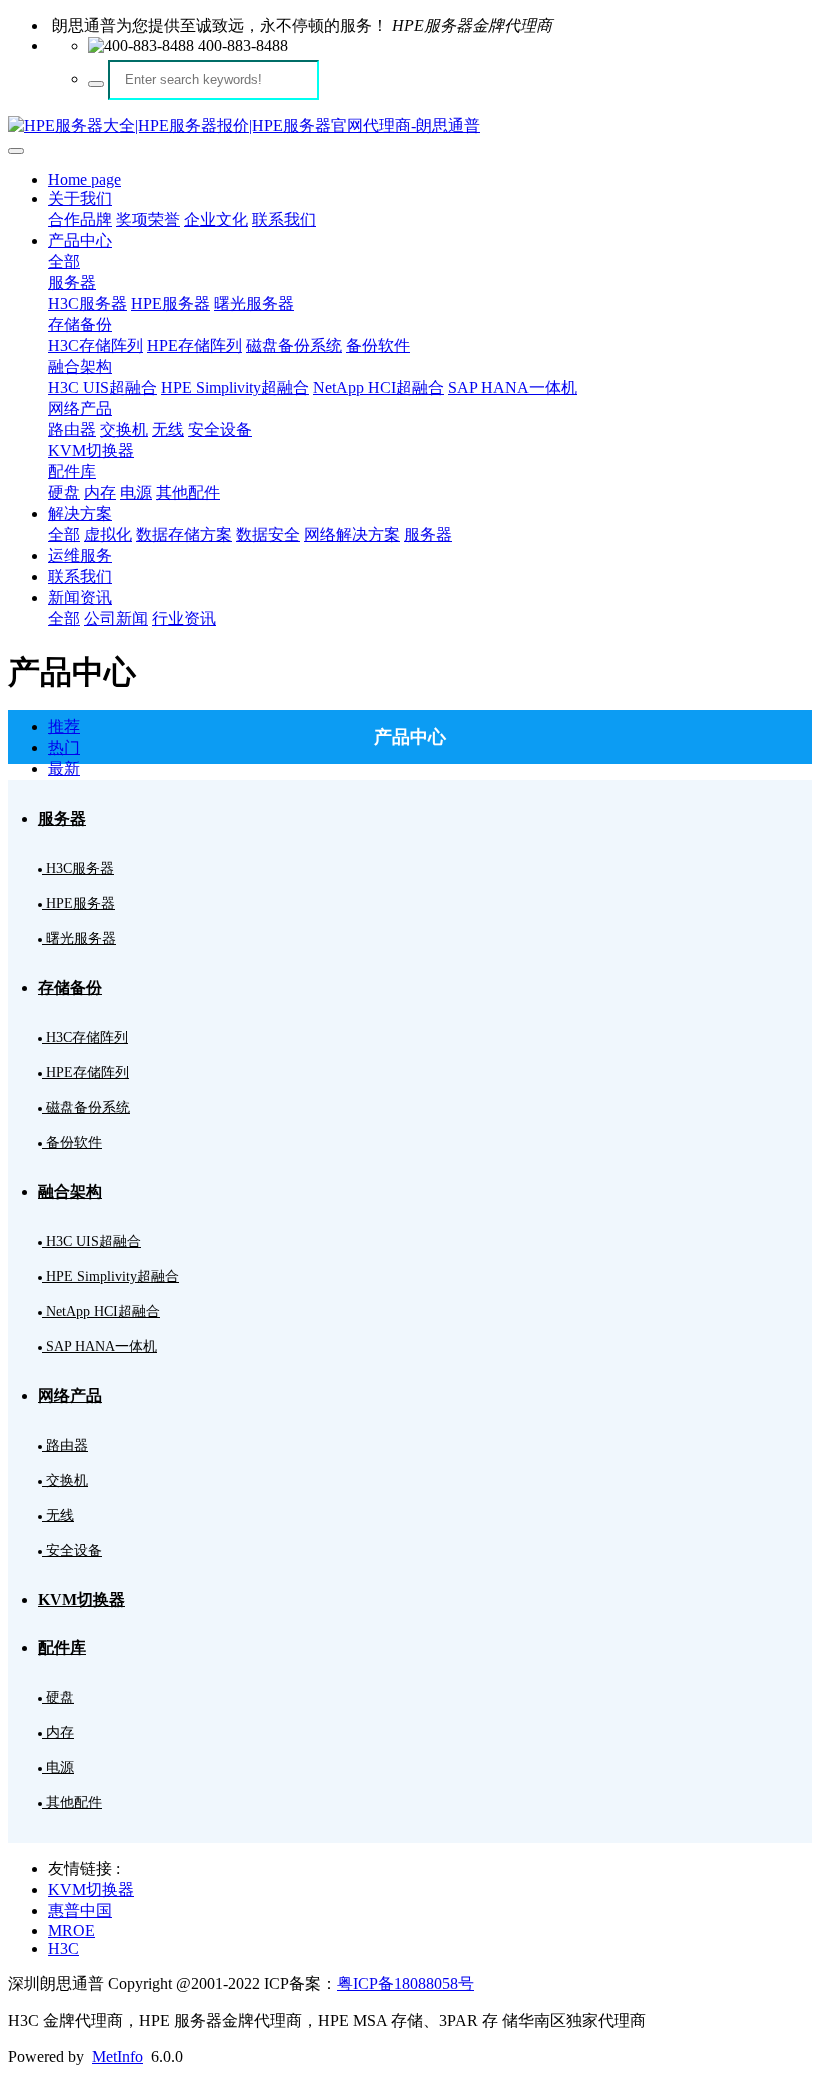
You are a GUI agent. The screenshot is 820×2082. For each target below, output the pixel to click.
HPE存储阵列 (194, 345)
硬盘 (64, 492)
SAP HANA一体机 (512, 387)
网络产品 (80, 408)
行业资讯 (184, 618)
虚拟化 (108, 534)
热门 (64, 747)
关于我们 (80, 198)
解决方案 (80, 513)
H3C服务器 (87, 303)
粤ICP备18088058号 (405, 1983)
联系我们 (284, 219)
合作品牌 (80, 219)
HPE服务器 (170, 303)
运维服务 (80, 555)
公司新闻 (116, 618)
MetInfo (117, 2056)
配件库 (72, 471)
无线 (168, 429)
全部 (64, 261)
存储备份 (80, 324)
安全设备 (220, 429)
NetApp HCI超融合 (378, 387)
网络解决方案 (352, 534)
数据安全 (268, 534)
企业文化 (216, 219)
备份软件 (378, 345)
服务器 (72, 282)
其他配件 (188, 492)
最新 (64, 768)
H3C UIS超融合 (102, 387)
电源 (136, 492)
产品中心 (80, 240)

══════

**EXERCISE GOAL:** Exactly repeat the lines from the line that contains "公司新闻 (116, 618)" to the end of the entries, both included, and leave out all other lines.

**WRITTEN RESPONSE:**
公司新闻 (116, 618)
MetInfo (117, 2056)
配件库 (72, 471)
无线 (168, 429)
全部 (64, 261)
存储备份 (80, 324)
安全设备 (220, 429)
NetApp HCI超融合 (378, 387)
网络解决方案 (352, 534)
数据安全 (268, 534)
企业文化 (216, 219)
备份软件 (378, 345)
服务器 (72, 282)
其他配件 (188, 492)
最新 (64, 768)
H3C UIS超融合 (102, 387)
电源 (136, 492)
产品中心 (80, 240)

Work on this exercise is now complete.